§ **About this exercise**: Starting at the line that contains "Expand the More section", transcribe every remaining line of the data below exactly, and omit all pictures.

[Stored data]

★ ★ ★ ★ ★ ★ ★

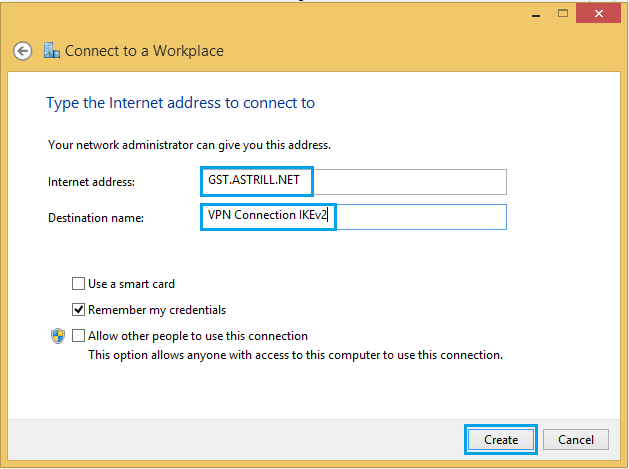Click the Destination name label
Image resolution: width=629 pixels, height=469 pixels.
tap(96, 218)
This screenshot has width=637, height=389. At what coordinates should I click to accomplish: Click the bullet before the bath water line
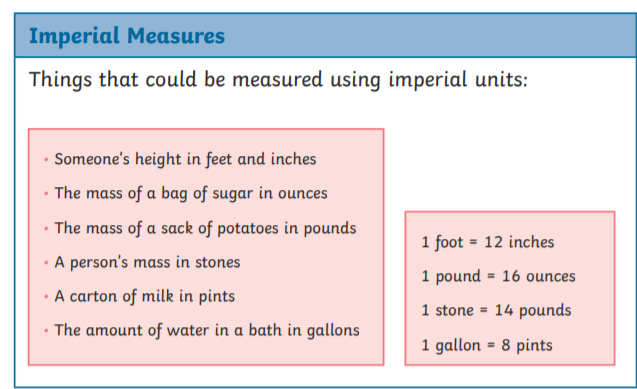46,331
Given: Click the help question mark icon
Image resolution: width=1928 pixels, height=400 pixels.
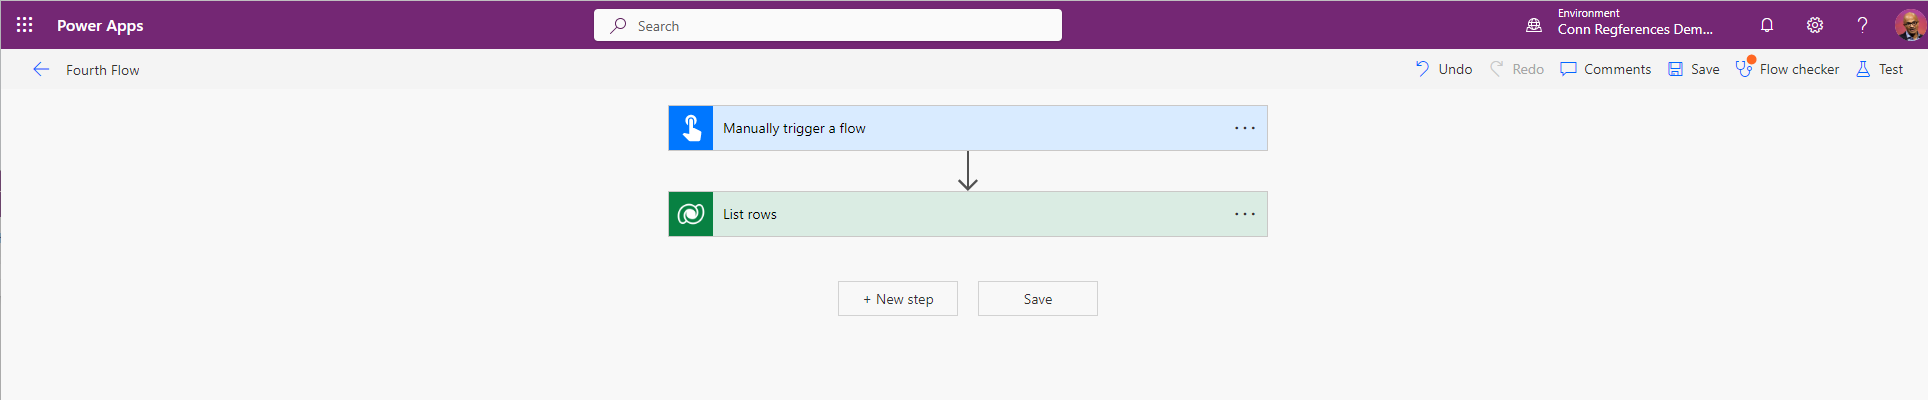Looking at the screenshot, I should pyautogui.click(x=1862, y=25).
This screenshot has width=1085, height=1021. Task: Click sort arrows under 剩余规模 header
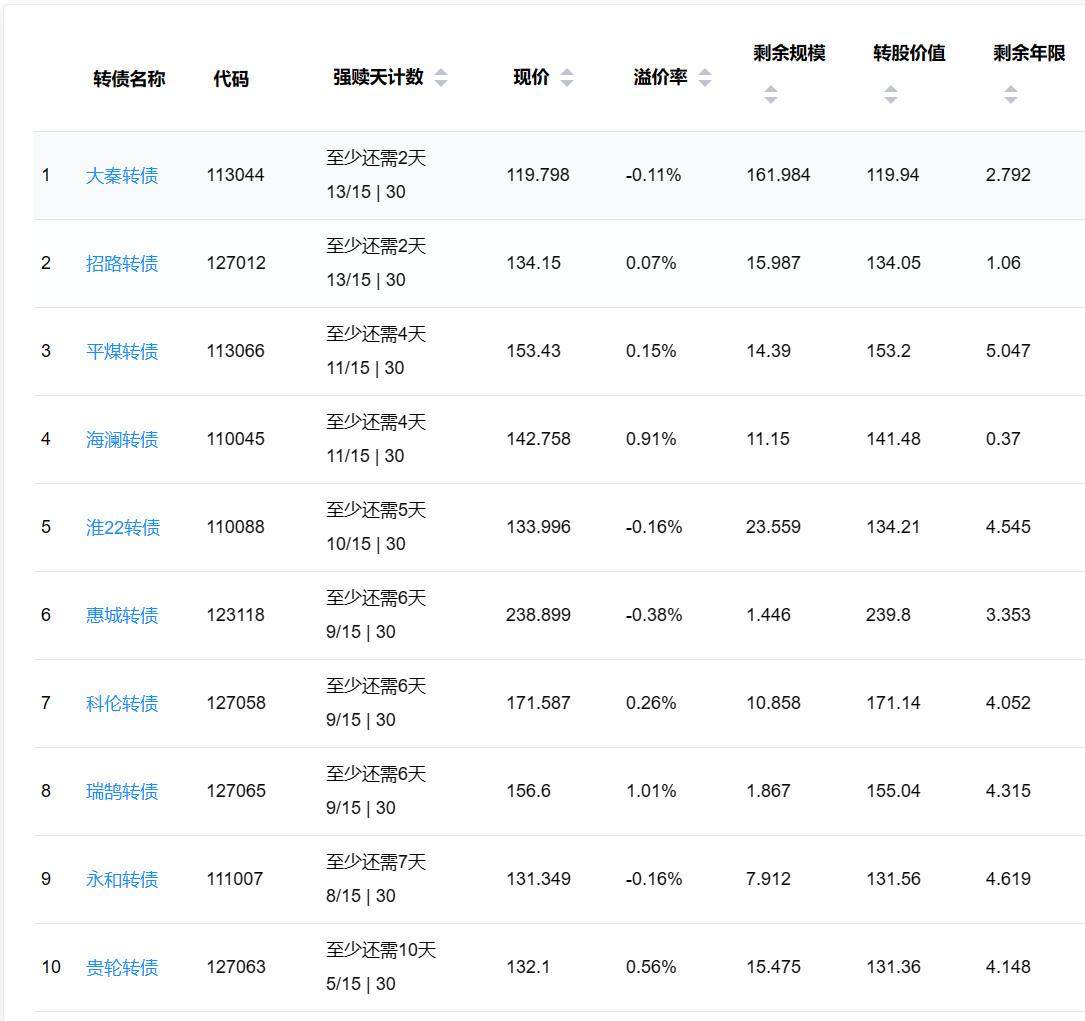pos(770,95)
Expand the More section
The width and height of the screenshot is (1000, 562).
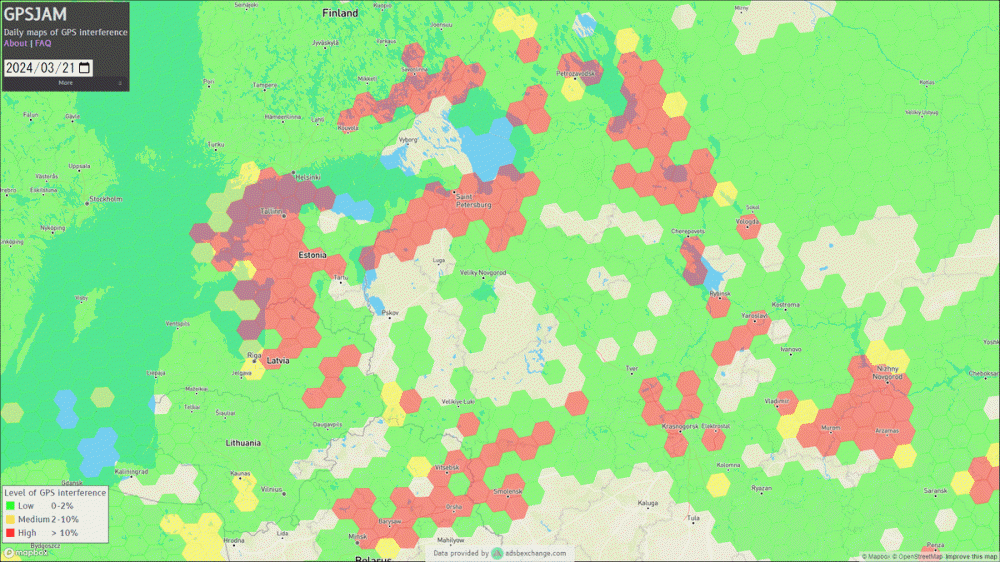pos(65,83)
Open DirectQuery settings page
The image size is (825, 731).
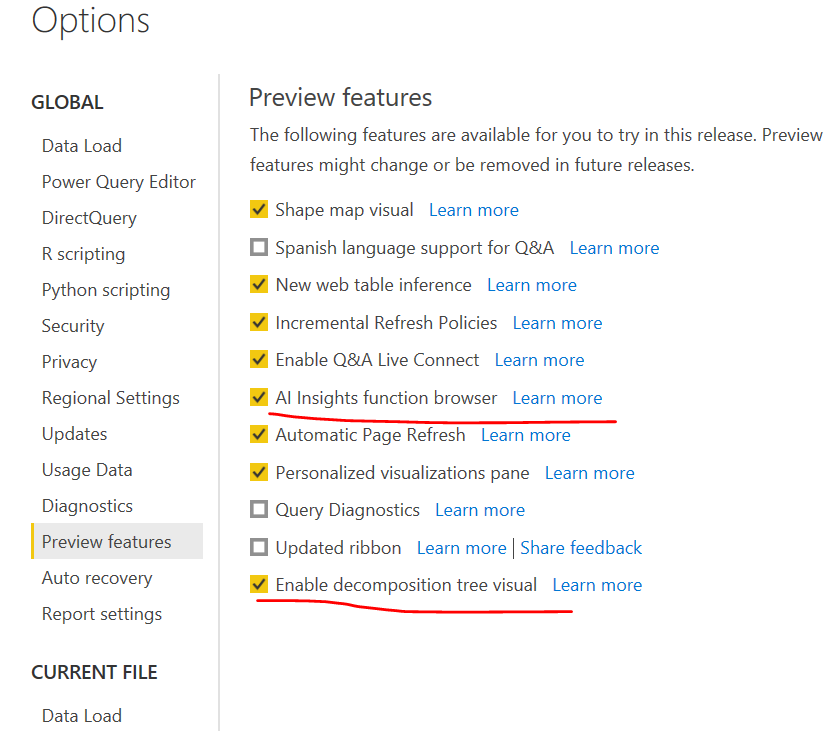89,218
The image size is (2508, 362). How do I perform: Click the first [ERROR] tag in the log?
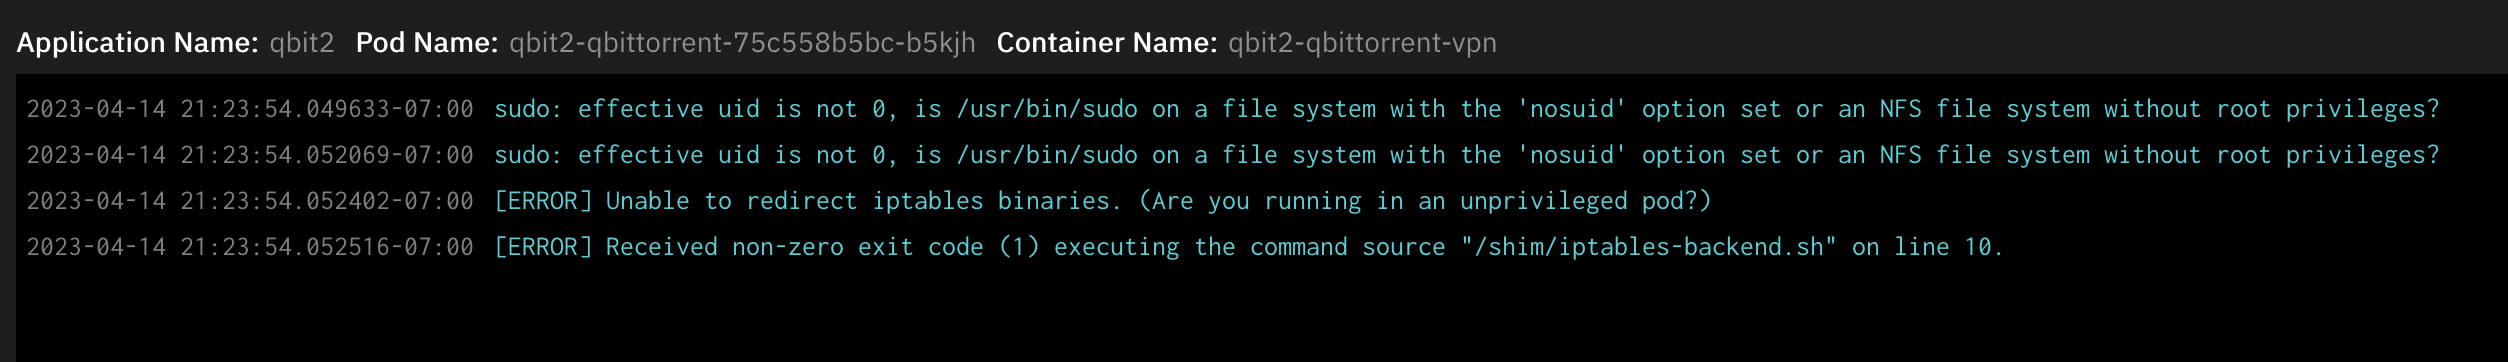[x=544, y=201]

★ ★ ★ ★ ★ ★ ★

§ **Task answer**:
Expand the More section
The width and height of the screenshot is (1000, 562).
pos(65,83)
Open DirectQuery settings page
The image size is (825, 731).
89,218
The image size is (2508, 362). How do I perform: Click the first [ERROR] tag in the log?
[x=544, y=201]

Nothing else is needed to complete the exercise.